This is a guest post by Emily Mellgard, research associate for the Council on Foreign Relations Africa Studies program.
Wildlife trafficking ranks among the top five most lucrative illicit commodities in the world, alongside drugs, human trafficking, counterfeiting, and weapons. Unfortunately, the response by the U.S. federal government is small.
Africa’s friends called for President Obama to discuss the escalating slaughter of elephants and rhinos during his recent six-day trip to Africa from June 27 to July 2, 2013. Poachers are decimating Africa’s elephant and rhino populations. U.S. and international leaders have increasingly been calling attention to the links between wildlife poaching and trafficking and organized crime–even terrorism.
The safari planned for the Obama family during the Africa trip, which would have been an ideal venue for a presidential statement, was cancelled due to the high security costs. Nevertheless, the president did issue an executive order to increase U.S. commitment to anti-poaching and wildlife trafficking efforts.
The executive order dedicates U.S. $10 million, to combat “wildlife trafficking, related corruption, and money laundering,” in addition to funds already dedicated to that goal. This amount is painfully small given the magnitude of the fight against poaching and trafficking. Wildlife trafficking, both in live animals and animal parts, is a U.S. $7-10 billion annual business, a thousand times greater than the funds Obama pledged to combat it.
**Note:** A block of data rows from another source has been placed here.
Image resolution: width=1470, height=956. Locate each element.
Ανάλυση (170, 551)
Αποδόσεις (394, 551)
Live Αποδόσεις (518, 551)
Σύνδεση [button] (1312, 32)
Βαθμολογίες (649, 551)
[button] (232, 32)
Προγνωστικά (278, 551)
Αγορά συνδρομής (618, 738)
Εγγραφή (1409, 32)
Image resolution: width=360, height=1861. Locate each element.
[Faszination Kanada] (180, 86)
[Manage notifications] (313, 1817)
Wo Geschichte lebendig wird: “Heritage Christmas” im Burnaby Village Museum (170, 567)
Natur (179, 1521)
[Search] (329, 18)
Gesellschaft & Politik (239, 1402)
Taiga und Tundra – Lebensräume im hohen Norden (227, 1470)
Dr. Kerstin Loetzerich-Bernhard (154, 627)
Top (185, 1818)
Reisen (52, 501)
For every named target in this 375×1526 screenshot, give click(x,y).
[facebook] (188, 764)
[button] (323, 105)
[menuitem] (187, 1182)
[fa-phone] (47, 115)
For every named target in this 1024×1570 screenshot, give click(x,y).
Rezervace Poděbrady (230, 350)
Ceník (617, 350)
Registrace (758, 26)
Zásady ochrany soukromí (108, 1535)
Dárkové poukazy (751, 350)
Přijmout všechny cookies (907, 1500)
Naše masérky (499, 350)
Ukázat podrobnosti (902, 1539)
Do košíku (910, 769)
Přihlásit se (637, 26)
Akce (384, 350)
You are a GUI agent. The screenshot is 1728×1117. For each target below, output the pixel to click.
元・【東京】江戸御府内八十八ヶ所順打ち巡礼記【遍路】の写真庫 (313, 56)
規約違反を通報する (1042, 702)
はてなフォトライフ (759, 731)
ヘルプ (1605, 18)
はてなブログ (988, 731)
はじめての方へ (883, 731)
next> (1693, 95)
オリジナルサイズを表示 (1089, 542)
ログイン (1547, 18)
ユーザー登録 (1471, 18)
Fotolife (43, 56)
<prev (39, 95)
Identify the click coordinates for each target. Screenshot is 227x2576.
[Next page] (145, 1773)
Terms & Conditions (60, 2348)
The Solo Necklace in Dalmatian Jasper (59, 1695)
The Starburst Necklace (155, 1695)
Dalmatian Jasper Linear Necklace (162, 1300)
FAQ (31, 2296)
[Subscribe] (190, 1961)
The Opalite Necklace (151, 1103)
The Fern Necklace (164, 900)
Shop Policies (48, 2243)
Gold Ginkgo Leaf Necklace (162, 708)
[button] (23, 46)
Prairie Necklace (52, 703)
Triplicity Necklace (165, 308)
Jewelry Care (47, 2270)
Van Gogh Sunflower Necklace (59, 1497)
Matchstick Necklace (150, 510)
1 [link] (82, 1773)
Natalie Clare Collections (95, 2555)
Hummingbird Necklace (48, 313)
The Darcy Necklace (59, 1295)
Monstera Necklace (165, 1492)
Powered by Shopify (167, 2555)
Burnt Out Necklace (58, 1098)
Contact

Under the executive order, the United States will provide foreign governments with technical assistance and training to increase their capacity to halt trafficking on both a regional and a bilateral basis. The president is also launching a Presidential Task Force on Wildlife Trafficking and an Advisory Council on Wildlife Trafficking to develop counter-trafficking strategies. In addition, the administration recently approved a Transnational Organized Crime Reward Program, which enables the State Department to offer rewards for information leading to the arrest, dismantling, or disruption of criminal organizations outside the United States. The executive order further calls for tighter enforcement of existing U.S. domestic law and regulation on illegal wildlife trafficking relating to elephants and rhinos. The United States remains a major market for trafficked wildlife, though it is not nearly as large as China’s for ivory or Vietnam’s for rhino horn.
Given current U.S. fiscal constraints, with respect to elephants and rhinos, American diplomatic pressure on consuming countries might be more effective in combating wildlife trafficking than American money. At home, moreover, the administration should mobilize the considerable force of American civil society to suppress the consumption of trafficked animals and animal parts within the United States.